EXERCISE INPUT>

= = = = =

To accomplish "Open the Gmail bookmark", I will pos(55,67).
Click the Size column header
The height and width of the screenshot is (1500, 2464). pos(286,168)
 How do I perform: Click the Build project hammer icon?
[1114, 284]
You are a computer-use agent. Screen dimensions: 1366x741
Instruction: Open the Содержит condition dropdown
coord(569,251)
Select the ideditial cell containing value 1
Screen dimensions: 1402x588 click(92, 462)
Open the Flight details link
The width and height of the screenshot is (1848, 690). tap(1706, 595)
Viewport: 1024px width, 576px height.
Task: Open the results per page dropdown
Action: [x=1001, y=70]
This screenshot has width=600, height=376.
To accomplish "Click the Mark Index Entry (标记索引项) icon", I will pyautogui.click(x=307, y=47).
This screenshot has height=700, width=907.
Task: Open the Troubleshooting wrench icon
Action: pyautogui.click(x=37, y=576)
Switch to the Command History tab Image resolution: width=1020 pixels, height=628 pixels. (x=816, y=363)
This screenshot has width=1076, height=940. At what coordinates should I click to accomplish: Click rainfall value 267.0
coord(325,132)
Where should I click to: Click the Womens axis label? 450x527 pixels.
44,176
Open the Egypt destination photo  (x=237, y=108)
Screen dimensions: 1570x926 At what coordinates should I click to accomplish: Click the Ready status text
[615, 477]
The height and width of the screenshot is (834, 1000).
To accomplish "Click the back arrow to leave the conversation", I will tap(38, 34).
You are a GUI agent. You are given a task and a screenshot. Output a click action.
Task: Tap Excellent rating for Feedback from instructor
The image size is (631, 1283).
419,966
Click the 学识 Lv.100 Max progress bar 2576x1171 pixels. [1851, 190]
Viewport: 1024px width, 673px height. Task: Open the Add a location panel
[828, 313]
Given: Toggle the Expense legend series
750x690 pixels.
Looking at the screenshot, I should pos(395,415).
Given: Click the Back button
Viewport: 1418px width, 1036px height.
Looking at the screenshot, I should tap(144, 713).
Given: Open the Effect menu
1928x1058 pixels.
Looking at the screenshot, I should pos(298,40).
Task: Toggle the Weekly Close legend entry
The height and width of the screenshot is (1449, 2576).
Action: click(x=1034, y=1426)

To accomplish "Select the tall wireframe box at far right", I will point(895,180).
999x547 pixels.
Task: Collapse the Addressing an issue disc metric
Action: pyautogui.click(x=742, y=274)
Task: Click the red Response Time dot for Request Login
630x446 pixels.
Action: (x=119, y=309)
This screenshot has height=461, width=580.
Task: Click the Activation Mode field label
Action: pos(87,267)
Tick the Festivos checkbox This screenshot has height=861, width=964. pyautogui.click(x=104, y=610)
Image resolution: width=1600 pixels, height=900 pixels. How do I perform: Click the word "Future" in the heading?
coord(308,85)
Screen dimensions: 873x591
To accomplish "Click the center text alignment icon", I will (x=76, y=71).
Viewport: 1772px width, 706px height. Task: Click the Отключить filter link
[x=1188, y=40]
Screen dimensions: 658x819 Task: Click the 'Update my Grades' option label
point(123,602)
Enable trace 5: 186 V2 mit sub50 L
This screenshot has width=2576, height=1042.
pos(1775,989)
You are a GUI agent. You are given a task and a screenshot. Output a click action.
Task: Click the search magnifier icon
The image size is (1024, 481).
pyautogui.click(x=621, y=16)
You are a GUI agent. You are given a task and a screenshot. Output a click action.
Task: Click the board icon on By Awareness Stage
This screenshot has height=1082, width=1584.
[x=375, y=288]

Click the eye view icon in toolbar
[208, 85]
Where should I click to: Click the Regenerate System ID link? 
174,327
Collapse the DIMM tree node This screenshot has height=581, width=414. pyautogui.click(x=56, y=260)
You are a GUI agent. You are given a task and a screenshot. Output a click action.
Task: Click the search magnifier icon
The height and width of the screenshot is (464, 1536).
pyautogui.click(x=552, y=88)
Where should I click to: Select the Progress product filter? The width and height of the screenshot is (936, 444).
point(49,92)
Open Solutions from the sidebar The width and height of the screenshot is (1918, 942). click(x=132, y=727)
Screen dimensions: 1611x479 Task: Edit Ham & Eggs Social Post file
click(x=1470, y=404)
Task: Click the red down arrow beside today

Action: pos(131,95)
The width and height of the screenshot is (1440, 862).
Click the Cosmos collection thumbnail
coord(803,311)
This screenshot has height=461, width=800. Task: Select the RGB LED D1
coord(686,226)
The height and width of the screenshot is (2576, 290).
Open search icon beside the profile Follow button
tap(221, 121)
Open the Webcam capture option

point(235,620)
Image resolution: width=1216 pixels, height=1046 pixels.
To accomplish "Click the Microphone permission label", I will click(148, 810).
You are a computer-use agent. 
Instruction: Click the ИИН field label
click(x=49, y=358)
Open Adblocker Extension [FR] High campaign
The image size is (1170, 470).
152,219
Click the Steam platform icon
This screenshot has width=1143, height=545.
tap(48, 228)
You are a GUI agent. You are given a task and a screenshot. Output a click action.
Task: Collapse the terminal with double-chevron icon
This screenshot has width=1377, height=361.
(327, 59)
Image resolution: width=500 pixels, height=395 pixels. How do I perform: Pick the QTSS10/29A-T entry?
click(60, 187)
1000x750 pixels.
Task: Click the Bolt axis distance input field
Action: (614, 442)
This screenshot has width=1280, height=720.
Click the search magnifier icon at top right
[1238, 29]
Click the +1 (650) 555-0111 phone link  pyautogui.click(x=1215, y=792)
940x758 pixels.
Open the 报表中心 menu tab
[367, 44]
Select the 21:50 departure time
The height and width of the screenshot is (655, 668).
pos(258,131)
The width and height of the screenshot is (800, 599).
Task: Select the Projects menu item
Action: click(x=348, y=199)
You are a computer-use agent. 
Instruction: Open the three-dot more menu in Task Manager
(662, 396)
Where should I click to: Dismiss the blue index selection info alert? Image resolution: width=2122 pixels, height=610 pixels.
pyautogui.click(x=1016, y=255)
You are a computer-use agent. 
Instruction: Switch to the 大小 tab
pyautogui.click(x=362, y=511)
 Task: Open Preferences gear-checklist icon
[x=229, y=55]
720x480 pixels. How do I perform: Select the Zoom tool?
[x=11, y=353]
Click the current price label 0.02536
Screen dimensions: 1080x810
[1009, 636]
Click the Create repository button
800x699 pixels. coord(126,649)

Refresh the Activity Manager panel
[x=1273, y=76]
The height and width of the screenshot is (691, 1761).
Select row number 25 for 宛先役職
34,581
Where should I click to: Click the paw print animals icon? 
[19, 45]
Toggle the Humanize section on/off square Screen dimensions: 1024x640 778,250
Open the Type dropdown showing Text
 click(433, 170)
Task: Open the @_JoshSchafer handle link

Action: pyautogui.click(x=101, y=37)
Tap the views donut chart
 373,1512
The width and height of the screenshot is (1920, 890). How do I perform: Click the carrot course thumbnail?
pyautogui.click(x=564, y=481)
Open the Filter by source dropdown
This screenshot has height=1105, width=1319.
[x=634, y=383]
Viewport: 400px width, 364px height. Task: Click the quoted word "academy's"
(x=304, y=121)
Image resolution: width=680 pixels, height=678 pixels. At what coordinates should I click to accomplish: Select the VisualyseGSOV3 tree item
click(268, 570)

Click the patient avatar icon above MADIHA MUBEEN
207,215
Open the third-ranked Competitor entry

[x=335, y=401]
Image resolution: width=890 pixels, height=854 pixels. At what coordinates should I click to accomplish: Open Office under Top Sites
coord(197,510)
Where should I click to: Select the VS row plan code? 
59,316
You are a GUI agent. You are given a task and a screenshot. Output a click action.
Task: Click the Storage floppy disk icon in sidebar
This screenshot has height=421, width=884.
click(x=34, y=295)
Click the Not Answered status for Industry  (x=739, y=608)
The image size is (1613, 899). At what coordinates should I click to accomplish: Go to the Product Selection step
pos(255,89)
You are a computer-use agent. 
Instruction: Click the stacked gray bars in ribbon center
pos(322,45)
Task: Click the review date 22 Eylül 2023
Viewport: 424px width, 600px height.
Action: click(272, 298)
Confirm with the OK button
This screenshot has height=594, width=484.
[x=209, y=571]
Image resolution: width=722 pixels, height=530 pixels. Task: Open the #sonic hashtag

= = = = =

YOUR TASK>
When the word "sidebar" occurs in a line above, list that line.

WRITTEN ANSWER>
Open Solutions from the sidebar The width and height of the screenshot is (1918, 942). click(x=132, y=727)
Task: Click the Storage floppy disk icon in sidebar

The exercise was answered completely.